Is there any other good phrase to fit this situation?

paco
1 2 3 4
Comments  
Hi, Paco,
In this case I would use sentence [2]. It suggests wishfull thinking - I wish I could speak French, then I could live in Paris.
Sentence [1] means that you can only live in Paris if you speak French, which is hardly the case.
Cheers!
Hello Miche

Thank you so much. I asked this because I had a three-day dispute with a Japanese guy over this matter. He insists it should be "only if", although I have repeatedly said to him that "only if" is used to state a unique condition to get some event realized. Anyway, your answer clarified the cloud that had annoyed me.

paco
Students: Are you brave enough to let our tutors analyse your pronunciation?
Only if I could speak French could I live in Paris. [pure logic - from the viewpoint of the speaker, that is - Miche mentions this aspect of it]
If only I could speak French, I could live in Paris. [desire to learn French, disappointment at not being able to speak it]

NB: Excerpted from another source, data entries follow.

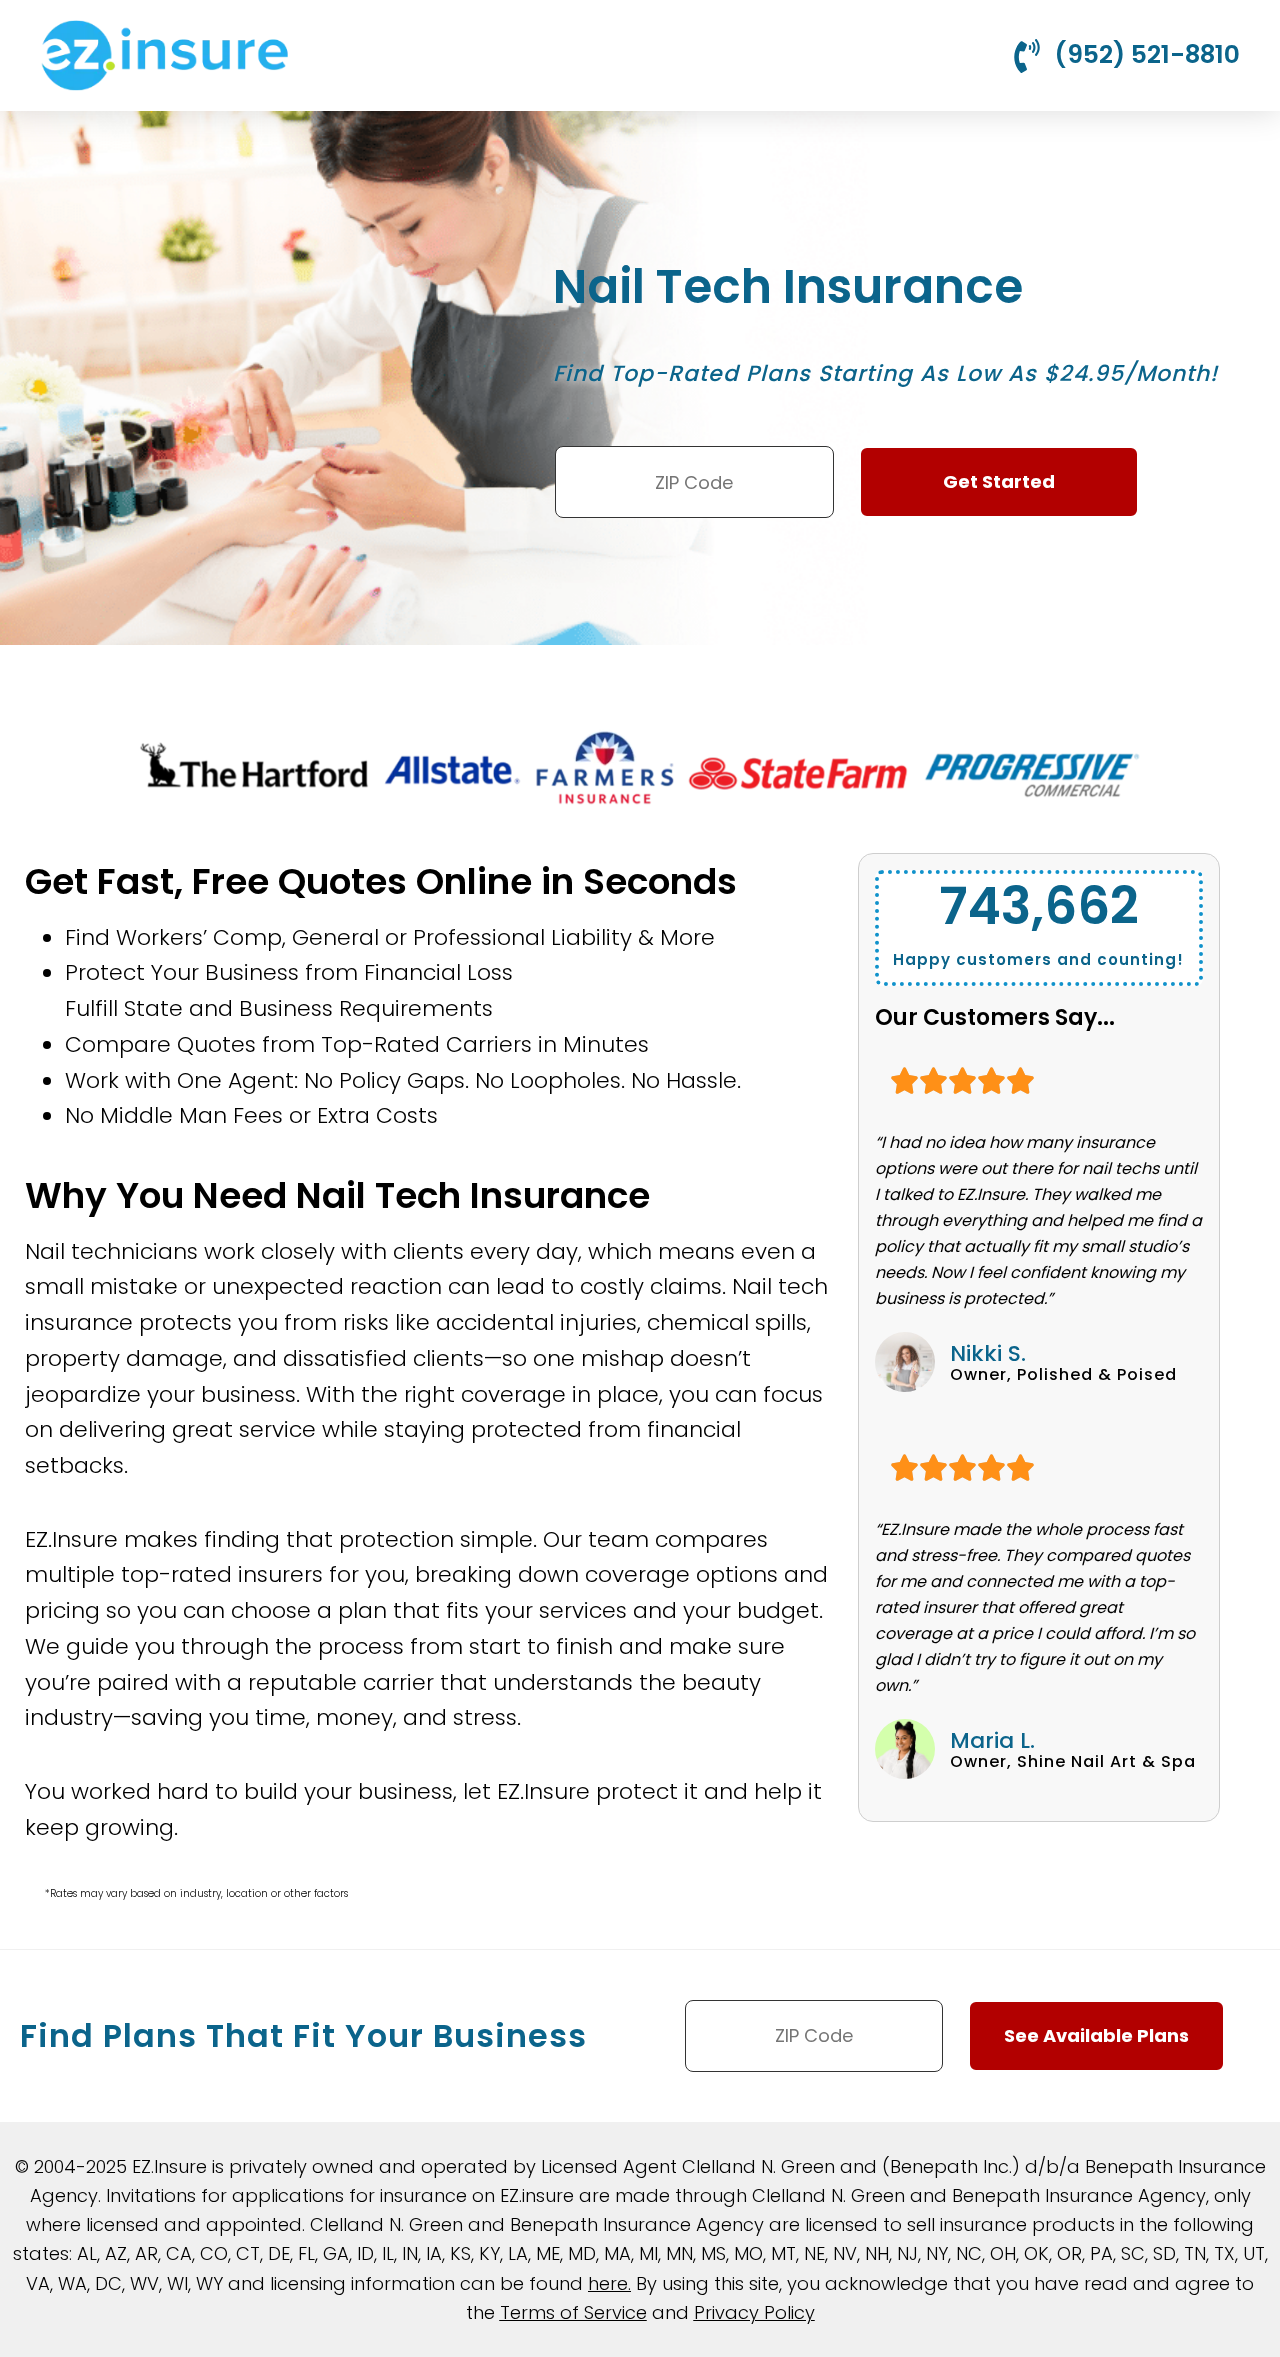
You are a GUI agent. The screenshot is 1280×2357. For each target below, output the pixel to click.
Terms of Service (573, 2312)
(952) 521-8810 (1147, 54)
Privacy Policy (754, 2312)
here (608, 2283)
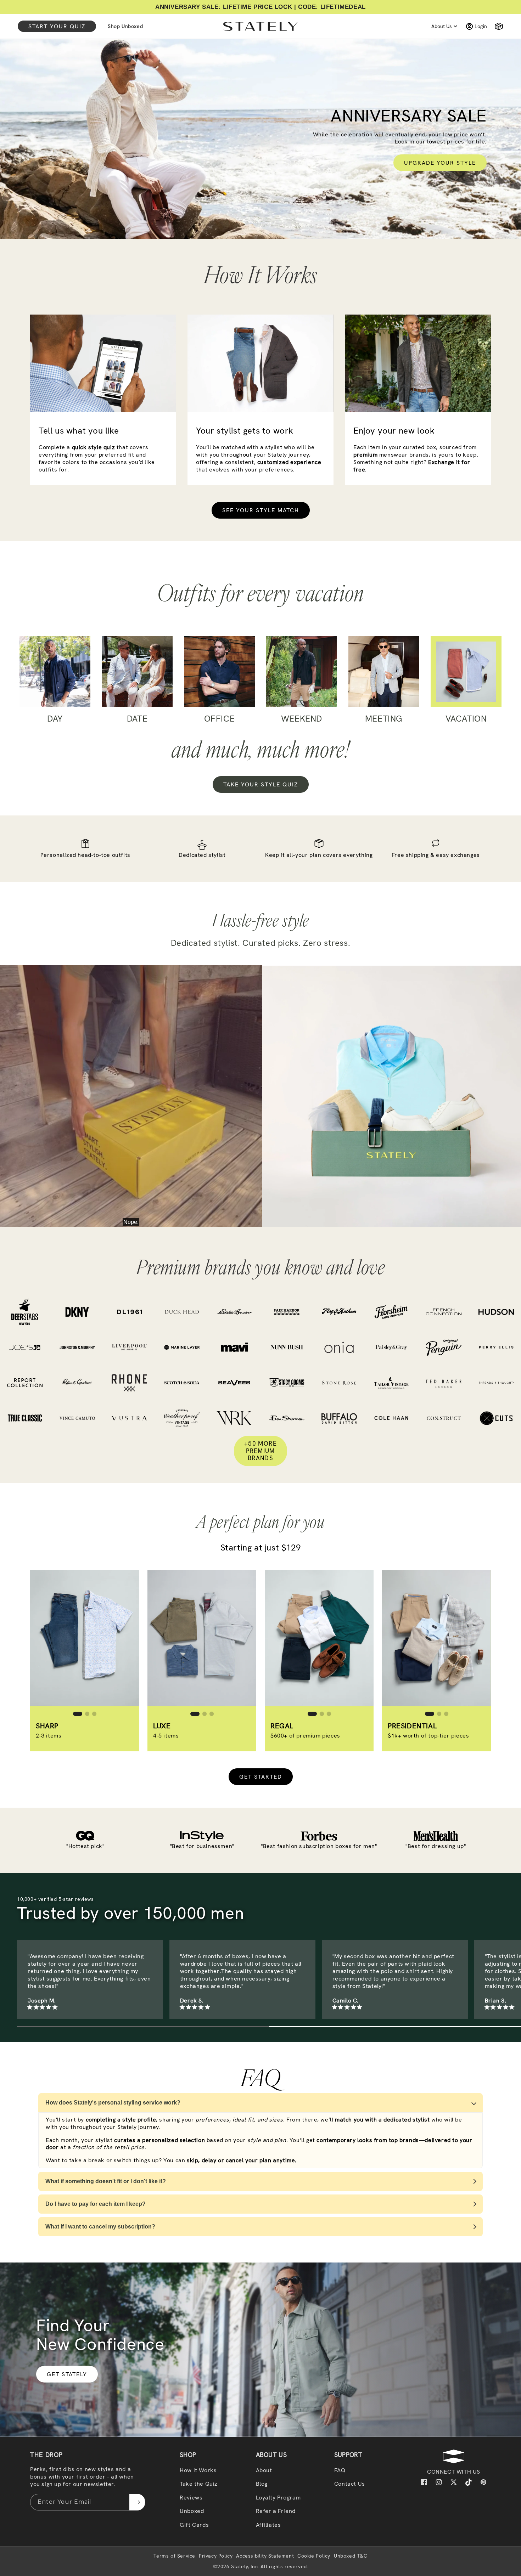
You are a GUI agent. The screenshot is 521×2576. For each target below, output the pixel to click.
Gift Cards (194, 2525)
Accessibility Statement (265, 2556)
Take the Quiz (199, 2483)
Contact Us (349, 2483)
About (264, 2470)
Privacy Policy (216, 2556)
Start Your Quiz (56, 26)
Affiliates (268, 2525)
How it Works (198, 2470)
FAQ (340, 2470)
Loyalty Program (278, 2497)
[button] (496, 26)
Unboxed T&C (351, 2556)
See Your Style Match (260, 510)
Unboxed (192, 2511)
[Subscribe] (137, 2502)
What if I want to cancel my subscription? (100, 2227)
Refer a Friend (276, 2511)
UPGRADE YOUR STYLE (440, 162)
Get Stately (67, 2374)
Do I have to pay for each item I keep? (95, 2204)
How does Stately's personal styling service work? (112, 2103)
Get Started (260, 1776)
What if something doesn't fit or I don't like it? (105, 2181)
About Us (441, 26)
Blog (262, 2483)
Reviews (191, 2497)
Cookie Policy (313, 2556)
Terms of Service (174, 2556)
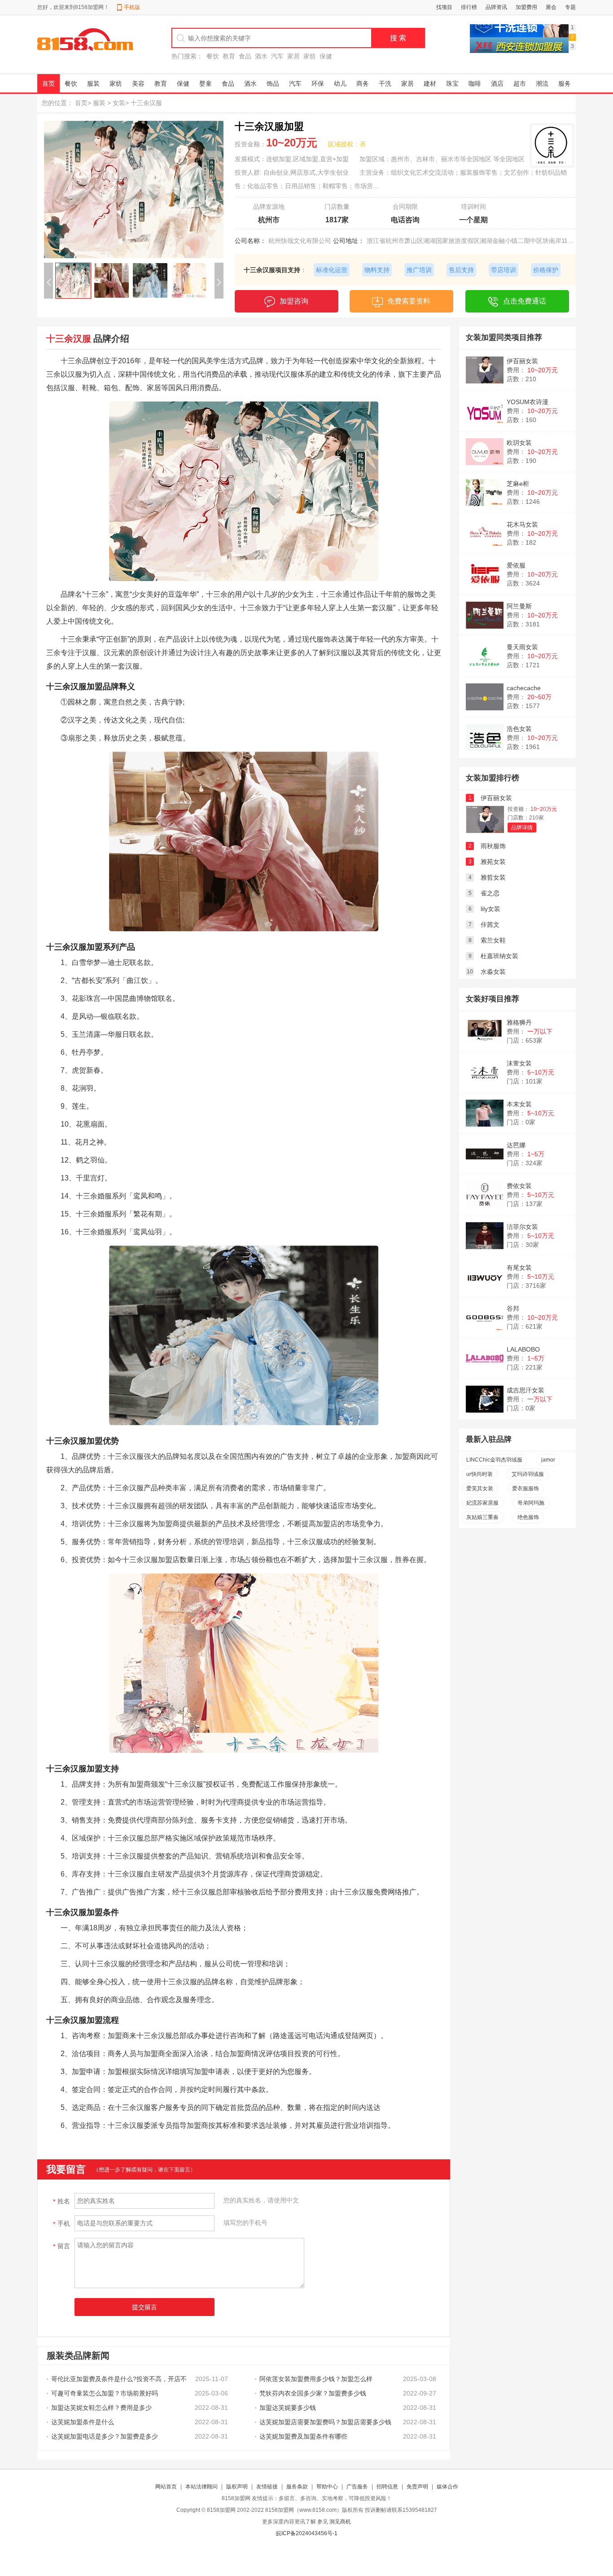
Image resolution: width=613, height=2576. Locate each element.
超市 (519, 83)
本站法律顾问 (201, 2487)
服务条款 (297, 2487)
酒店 (497, 83)
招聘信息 (387, 2487)
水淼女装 (493, 971)
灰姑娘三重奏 (482, 1517)
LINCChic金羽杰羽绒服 (494, 1460)
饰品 (273, 83)
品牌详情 (522, 827)
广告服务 (357, 2487)
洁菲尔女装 (522, 1226)
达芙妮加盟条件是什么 (82, 2422)
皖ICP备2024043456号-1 (306, 2533)
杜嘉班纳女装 (499, 956)
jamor (548, 1460)
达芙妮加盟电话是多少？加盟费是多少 (104, 2436)
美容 (138, 83)
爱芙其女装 (479, 1488)
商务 (362, 83)
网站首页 (166, 2487)
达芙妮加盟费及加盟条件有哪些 (303, 2436)
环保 (317, 83)
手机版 (132, 7)
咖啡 (475, 83)
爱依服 (516, 565)
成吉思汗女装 (525, 1390)
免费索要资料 (408, 301)
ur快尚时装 (479, 1474)
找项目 (444, 7)
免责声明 (417, 2487)
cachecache (524, 687)
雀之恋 (490, 893)
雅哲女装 (493, 877)
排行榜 (469, 7)
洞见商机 (340, 2522)
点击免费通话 (524, 301)
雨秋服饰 (493, 846)
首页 (48, 83)
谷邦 (513, 1308)
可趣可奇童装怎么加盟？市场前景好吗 (104, 2393)
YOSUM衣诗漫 (527, 401)
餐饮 (212, 56)
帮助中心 (327, 2487)
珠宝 (452, 83)
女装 (119, 102)
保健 (326, 56)
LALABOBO (523, 1349)
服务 (564, 83)
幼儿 (340, 83)
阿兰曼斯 (519, 606)
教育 (229, 56)
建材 (430, 83)
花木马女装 (522, 524)
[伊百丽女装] (485, 831)
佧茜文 (490, 924)
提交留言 (144, 2307)
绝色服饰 (528, 1517)
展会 (551, 7)
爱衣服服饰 (525, 1488)
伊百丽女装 (522, 361)
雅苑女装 (493, 861)
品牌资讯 (496, 7)
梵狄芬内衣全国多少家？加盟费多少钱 (312, 2393)
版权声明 (237, 2487)
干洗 (385, 83)
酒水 (261, 56)
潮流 (542, 83)
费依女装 (519, 1185)
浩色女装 (519, 728)
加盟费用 (526, 7)
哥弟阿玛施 (530, 1503)
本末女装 (519, 1104)
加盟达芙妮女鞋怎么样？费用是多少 (101, 2407)
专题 (570, 7)
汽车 (277, 56)
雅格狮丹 (519, 1022)
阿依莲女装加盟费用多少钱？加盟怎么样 (315, 2378)
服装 (93, 83)
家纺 (309, 56)
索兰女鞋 (493, 940)
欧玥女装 (519, 442)
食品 (245, 56)
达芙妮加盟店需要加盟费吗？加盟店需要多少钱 (325, 2422)
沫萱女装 (519, 1063)
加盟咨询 (294, 301)
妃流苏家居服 (482, 1503)
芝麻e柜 (518, 483)
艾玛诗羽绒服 (528, 1474)
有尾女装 (519, 1267)
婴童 (205, 83)
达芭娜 (516, 1145)
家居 (293, 56)
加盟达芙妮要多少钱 (287, 2407)
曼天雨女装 (522, 647)
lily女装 (490, 908)
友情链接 (267, 2487)
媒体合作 (447, 2487)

The first seems to me the one you want for the situation you describe in your post.

CJ
one barrier to do so


Now that I read your note, CalifJim, I see you are right. What Paco means is in the first sentence. It just didn't seem logical to me.
Hello CJ and Miche

Reading your comments, I'm getting confused again. I know "only if ..." is a phrase used when the speaker wants to state something in a way very logical (I had often come across it in math textbooks). And because of this, I feel oddness in "only if" when it is used in a 2nd conditional sentence, i.e., "only if ... could, ... could ...".

By the way, CJ, is the inversion obligatory when "only if" is fronted?

paco
Students: We have free audio pronunciation exercises.
In my idiolect, the inversion is obligatory. There just may be speakers who accept it without the inversion.

Both your sentences are "Second Conditional", so I'm not following the rest of the question very well.

"could" neutralizes the difference between "were able to" and "would be able to". Is that bothering you?

[1] Only if I could speak French could I live in Paris.
[2] If only I could speak French, I could live in Paris.

Only if I were able to speak French would I be able to live in Paris.
If only I were able to speak French, I would be able to live in Paris.

Of the two, only the first expresses the idea in such a way that certain logical transformations can be applied. The first, therefore, is equivalent to: If I could not speak French, then I could not live in Paris. The second is not a matter of logic, but a rhetorical device. It is to be said with a very longing tone of voice and almost whining on the word "only". Woe is me! Poor me! If ONLY I could speak French, my life would be so much better. If ONLY I could speak French, my worries would be over. Because then I could live in Paris. -- I hear this as an intensified form of "If I could speak French (and I can't, poor me), I could live in Paris."

CJ
----------------------------Hope this helps............

[1] Only if I could speak French, I could live in Paris.

This one is more like a statement of fact. Only if the condition is met (speak French) would the RESULT (live in Paris) possibly happen.

[2] If only I could speak French, I could live in Paris.

This is a longing (a desire) to acquire the condition(speak French) in order to have the RESULT of living in Paris.
Hello CJ

Thank you for the reply.

Frankly I'm still confused. I take "if only I could speak French" as "if merely/just I could speak French", that is, "only" modifies "could speak French". On the other hand, "only" in "only if I could speak French" modifies "if". That is, I suppose, it is saying that the sole condition to attain at the goal of "living in Paris" is "being able to speak French". I'm wondering if one could use subjunctive mood in such a clear logical statement. OED contains 155 quotes using "only if" and all of them except one are using indicative mood in the only if clause.